- TASK BRIEF: Please rewrite the records below with "Sign In Now" replaced by "Log In Now", and keep everything else the same.

begin SUPPLIED RECORDS

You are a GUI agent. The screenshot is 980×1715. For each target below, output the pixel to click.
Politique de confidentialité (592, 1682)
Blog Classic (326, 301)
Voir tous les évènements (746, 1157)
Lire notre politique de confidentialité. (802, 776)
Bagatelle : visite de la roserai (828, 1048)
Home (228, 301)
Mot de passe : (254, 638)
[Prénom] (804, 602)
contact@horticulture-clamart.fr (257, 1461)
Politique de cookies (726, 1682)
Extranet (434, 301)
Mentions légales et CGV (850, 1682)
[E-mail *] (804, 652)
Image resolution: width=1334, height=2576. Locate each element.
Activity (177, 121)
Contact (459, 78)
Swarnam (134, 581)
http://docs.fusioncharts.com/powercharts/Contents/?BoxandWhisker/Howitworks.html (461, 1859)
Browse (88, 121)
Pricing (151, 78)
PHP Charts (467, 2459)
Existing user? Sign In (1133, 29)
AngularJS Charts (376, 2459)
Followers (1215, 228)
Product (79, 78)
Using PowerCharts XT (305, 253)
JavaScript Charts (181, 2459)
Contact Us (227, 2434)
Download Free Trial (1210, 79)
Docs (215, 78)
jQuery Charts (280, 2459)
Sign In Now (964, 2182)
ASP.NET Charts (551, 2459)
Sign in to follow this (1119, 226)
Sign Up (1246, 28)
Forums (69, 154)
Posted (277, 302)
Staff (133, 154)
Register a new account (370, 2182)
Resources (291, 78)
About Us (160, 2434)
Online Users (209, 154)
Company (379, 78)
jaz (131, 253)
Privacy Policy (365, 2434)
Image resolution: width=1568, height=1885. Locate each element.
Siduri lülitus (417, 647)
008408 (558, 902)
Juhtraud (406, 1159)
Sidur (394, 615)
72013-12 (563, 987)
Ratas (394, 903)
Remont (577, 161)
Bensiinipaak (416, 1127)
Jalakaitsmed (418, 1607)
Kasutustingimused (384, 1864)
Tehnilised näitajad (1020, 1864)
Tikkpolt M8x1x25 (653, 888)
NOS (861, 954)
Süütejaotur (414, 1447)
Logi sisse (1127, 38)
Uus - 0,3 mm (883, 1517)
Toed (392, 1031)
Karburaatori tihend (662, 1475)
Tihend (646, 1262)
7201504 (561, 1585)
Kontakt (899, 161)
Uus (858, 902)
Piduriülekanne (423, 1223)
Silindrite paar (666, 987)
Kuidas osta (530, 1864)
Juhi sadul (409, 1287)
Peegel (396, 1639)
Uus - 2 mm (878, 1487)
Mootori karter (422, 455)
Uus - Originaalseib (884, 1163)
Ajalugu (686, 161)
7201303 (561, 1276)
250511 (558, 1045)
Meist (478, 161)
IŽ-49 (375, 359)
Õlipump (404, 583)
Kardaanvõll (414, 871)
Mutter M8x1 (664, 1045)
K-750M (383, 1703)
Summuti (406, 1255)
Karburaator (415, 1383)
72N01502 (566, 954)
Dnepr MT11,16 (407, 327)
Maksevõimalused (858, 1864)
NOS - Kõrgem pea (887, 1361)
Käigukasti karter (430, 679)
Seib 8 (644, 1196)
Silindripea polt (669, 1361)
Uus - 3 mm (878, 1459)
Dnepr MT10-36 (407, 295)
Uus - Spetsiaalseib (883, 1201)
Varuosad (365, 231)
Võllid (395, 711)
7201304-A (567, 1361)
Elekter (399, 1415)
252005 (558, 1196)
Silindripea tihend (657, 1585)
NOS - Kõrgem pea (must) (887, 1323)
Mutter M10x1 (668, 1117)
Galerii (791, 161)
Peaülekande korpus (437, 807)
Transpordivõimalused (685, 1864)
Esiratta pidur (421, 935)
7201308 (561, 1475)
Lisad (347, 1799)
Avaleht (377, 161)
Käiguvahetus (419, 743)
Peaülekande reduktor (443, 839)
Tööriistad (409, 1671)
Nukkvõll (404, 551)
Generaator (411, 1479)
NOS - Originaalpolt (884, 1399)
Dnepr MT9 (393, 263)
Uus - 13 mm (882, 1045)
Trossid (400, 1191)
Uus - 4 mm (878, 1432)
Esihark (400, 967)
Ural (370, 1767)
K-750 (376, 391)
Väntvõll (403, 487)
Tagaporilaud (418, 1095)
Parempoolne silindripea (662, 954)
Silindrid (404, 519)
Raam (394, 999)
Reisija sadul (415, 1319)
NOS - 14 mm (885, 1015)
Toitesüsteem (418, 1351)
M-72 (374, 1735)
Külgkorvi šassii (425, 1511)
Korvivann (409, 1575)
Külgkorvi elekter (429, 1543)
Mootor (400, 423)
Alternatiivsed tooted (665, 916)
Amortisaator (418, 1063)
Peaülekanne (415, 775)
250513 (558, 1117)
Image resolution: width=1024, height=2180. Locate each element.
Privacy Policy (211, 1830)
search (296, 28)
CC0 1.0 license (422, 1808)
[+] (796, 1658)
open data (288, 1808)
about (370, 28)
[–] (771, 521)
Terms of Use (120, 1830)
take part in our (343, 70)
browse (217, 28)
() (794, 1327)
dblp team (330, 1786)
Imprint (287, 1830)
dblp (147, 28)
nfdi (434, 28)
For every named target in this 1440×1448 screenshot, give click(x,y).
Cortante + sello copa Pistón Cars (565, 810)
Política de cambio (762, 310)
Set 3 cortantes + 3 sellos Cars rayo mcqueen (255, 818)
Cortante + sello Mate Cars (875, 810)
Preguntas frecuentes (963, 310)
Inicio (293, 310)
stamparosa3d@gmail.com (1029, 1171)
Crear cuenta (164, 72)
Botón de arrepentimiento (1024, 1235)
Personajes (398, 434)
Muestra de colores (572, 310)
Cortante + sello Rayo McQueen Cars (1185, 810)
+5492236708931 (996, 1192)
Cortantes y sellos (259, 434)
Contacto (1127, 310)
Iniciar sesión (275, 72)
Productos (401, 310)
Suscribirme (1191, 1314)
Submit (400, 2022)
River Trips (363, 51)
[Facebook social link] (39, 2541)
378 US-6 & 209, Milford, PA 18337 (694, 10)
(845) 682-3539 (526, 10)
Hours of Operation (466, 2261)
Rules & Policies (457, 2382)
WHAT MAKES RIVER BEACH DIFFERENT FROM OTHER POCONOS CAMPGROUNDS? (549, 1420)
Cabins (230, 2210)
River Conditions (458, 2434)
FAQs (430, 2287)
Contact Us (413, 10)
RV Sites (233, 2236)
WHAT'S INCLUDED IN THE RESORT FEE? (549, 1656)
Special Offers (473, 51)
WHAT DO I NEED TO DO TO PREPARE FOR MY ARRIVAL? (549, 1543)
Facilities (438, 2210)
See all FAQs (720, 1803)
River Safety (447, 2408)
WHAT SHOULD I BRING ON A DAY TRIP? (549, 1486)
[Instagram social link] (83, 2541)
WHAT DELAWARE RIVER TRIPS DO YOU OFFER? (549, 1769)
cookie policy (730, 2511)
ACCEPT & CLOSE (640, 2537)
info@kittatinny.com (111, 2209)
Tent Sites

end SUPPLIED RECORDS

- OUTPUT:
You are a GUI agent. The screenshot is 980×1715. For each target below, output the pixel to click.
Politique de confidentialité (592, 1682)
Blog Classic (326, 301)
Voir tous les évènements (746, 1157)
Lire notre politique de confidentialité. (802, 776)
Bagatelle : visite de la roserai (828, 1048)
Home (228, 301)
Mot de passe : (254, 638)
[Prénom] (804, 602)
contact@horticulture-clamart.fr (257, 1461)
Politique de cookies (726, 1682)
Extranet (434, 301)
Mentions légales et CGV (850, 1682)
[E-mail *] (804, 652)
Image resolution: width=1334, height=2576. Locate each element.
Activity (177, 121)
Contact (459, 78)
Swarnam (134, 581)
http://docs.fusioncharts.com/powercharts/Contents/?BoxandWhisker/Howitworks.html (461, 1859)
Browse (88, 121)
Pricing (151, 78)
PHP Charts (467, 2459)
Existing user? Sign In (1133, 29)
AngularJS Charts (376, 2459)
Followers (1215, 228)
Product (79, 78)
Using PowerCharts XT (305, 253)
JavaScript Charts (181, 2459)
Contact Us (227, 2434)
Download Free Trial (1210, 79)
Docs (215, 78)
jQuery Charts (280, 2459)
Log In Now (964, 2182)
ASP.NET Charts (551, 2459)
Sign in to follow this (1119, 226)
Sign Up (1246, 28)
Forums (69, 154)
Posted (277, 302)
Staff (133, 154)
Register a new account (370, 2182)
Resources (291, 78)
About Us (160, 2434)
Online Users (209, 154)
Company (379, 78)
jaz (131, 253)
Privacy Policy (365, 2434)
Image resolution: width=1568, height=1885. Locate each element.
Siduri lülitus (417, 647)
008408 (558, 902)
Juhtraud (406, 1159)
Sidur (394, 615)
72013-12 (563, 987)
Ratas (394, 903)
Remont (577, 161)
Bensiinipaak (416, 1127)
Jalakaitsmed (418, 1607)
Kasutustingimused (384, 1864)
Tehnilised näitajad (1020, 1864)
Tikkpolt M8x1x25 (653, 888)
NOS (861, 954)
Süütejaotur (414, 1447)
Logi sisse (1127, 38)
Uus - 0,3 mm (883, 1517)
Toed (392, 1031)
Karburaatori tihend (662, 1475)
Tihend (646, 1262)
7201504 (561, 1585)
Kontakt (899, 161)
Uus (858, 902)
Piduriülekanne (423, 1223)
Silindrite paar (666, 987)
Kuidas osta (530, 1864)
Juhi sadul (409, 1287)
Peegel (396, 1639)
Uus - 2 mm (878, 1487)
Mootori karter (422, 455)
Uus - Originaalseib (884, 1163)
Ajalugu (686, 161)
7201303 (561, 1276)
250511 (558, 1045)
Meist (478, 161)
IŽ-49 (375, 359)
Õlipump (404, 583)
Kardaanvõll (414, 871)
Mutter M8x1 (664, 1045)
K-750M (383, 1703)
Summuti (406, 1255)
Karburaator (415, 1383)
72N01502 (566, 954)
Dnepr MT11,16 (407, 327)
Maksevõimalused (858, 1864)
NOS - Kõrgem pea (887, 1361)
Käigukasti karter (430, 679)
Seib 8 (644, 1196)
Silindripea polt (669, 1361)
Uus - 3 mm (878, 1459)
Dnepr MT10-36 (407, 295)
Uus - Spetsiaalseib (883, 1201)
Varuosad (365, 231)
Võllid (395, 711)
7201304-A (567, 1361)
Elekter (399, 1415)
252005 (558, 1196)
Silindripea tihend (657, 1585)
NOS - Kõrgem pea (must) (887, 1323)
Mutter M10x1 (668, 1117)
Galerii (791, 161)
Peaülekande korpus (437, 807)
Transpordivõimalused (685, 1864)
Esiratta pidur (421, 935)
7201308 (561, 1475)
Lisad (347, 1799)
Avaleht (377, 161)
Käiguvahetus (419, 743)
Peaülekande reduktor (443, 839)
Tööriistad (409, 1671)
Nukkvõll (404, 551)
Generaator (411, 1479)
NOS - Originaalpolt (884, 1399)
Dnepr MT9 (393, 263)
Uus - 13 mm (882, 1045)
Trossid (400, 1191)
Uus - 4 mm (878, 1432)
Esihark (400, 967)
Ural (370, 1767)
K-750 (376, 391)
Väntvõll (403, 487)
Tagaporilaud (418, 1095)
Parempoolne silindripea (662, 954)
Silindrid (404, 519)
Raam (394, 999)
Reisija sadul (415, 1319)
NOS - 14 mm (885, 1015)
Toitesüsteem (418, 1351)
M-72 (374, 1735)
Külgkorvi šassii (425, 1511)
Korvivann (409, 1575)
Külgkorvi elekter (429, 1543)
Mootor (400, 423)
Alternatiivsed tooted (665, 916)
Amortisaator (418, 1063)
Peaülekanne (415, 775)
250513 (558, 1117)
Image resolution: width=1024, height=2180. Locate each element.
Privacy Policy (211, 1830)
search (296, 28)
CC0 1.0 license (422, 1808)
[+] (796, 1658)
open data (288, 1808)
about (370, 28)
[–] (771, 521)
Terms of Use (120, 1830)
take part in our (343, 70)
browse (217, 28)
() (794, 1327)
dblp team (330, 1786)
Imprint (287, 1830)
dblp (147, 28)
nfdi (434, 28)
For every named target in this 1440×1448 screenshot, give click(x,y).
Cortante + sello copa Pistón Cars (565, 810)
Política de cambio (762, 310)
Set 3 cortantes + 3 sellos Cars rayo mcqueen (255, 818)
Cortante + sello Mate Cars (875, 810)
Preguntas frecuentes (963, 310)
Inicio (293, 310)
stamparosa3d@gmail.com (1029, 1171)
Crear cuenta (164, 72)
Botón de arrepentimiento (1024, 1235)
Personajes (398, 434)
Muestra de colores (572, 310)
Cortante + sello Rayo McQueen Cars (1185, 810)
+5492236708931 (996, 1192)
Cortantes y sellos (259, 434)
Contacto (1127, 310)
Iniciar sesión (275, 72)
Productos (401, 310)
Suscribirme (1191, 1314)
Submit (400, 2022)
River Trips (363, 51)
[Facebook social link] (39, 2541)
378 US-6 & 209, Milford, PA 18337 (694, 10)
(845) 682-3539 (526, 10)
Hours of Operation (466, 2261)
Rules & Policies (457, 2382)
WHAT MAKES RIVER BEACH DIFFERENT FROM OTHER POCONOS CAMPGROUNDS? (549, 1420)
Cabins (230, 2210)
River Conditions (458, 2434)
FAQs (430, 2287)
Contact Us (413, 10)
RV Sites (233, 2236)
WHAT'S INCLUDED IN THE RESORT FEE? (549, 1656)
Special Offers (473, 51)
WHAT DO I NEED TO DO TO PREPARE FOR MY ARRIVAL? (549, 1543)
Facilities (438, 2210)
See all FAQs (720, 1803)
River Safety (447, 2408)
WHAT SHOULD I BRING ON A DAY TRIP? (549, 1486)
[Instagram social link] (83, 2541)
WHAT DELAWARE RIVER TRIPS DO YOU OFFER? (549, 1769)
cookie policy (730, 2511)
ACCEPT & CLOSE (640, 2537)
info@kittatinny.com (111, 2209)
Tent Sites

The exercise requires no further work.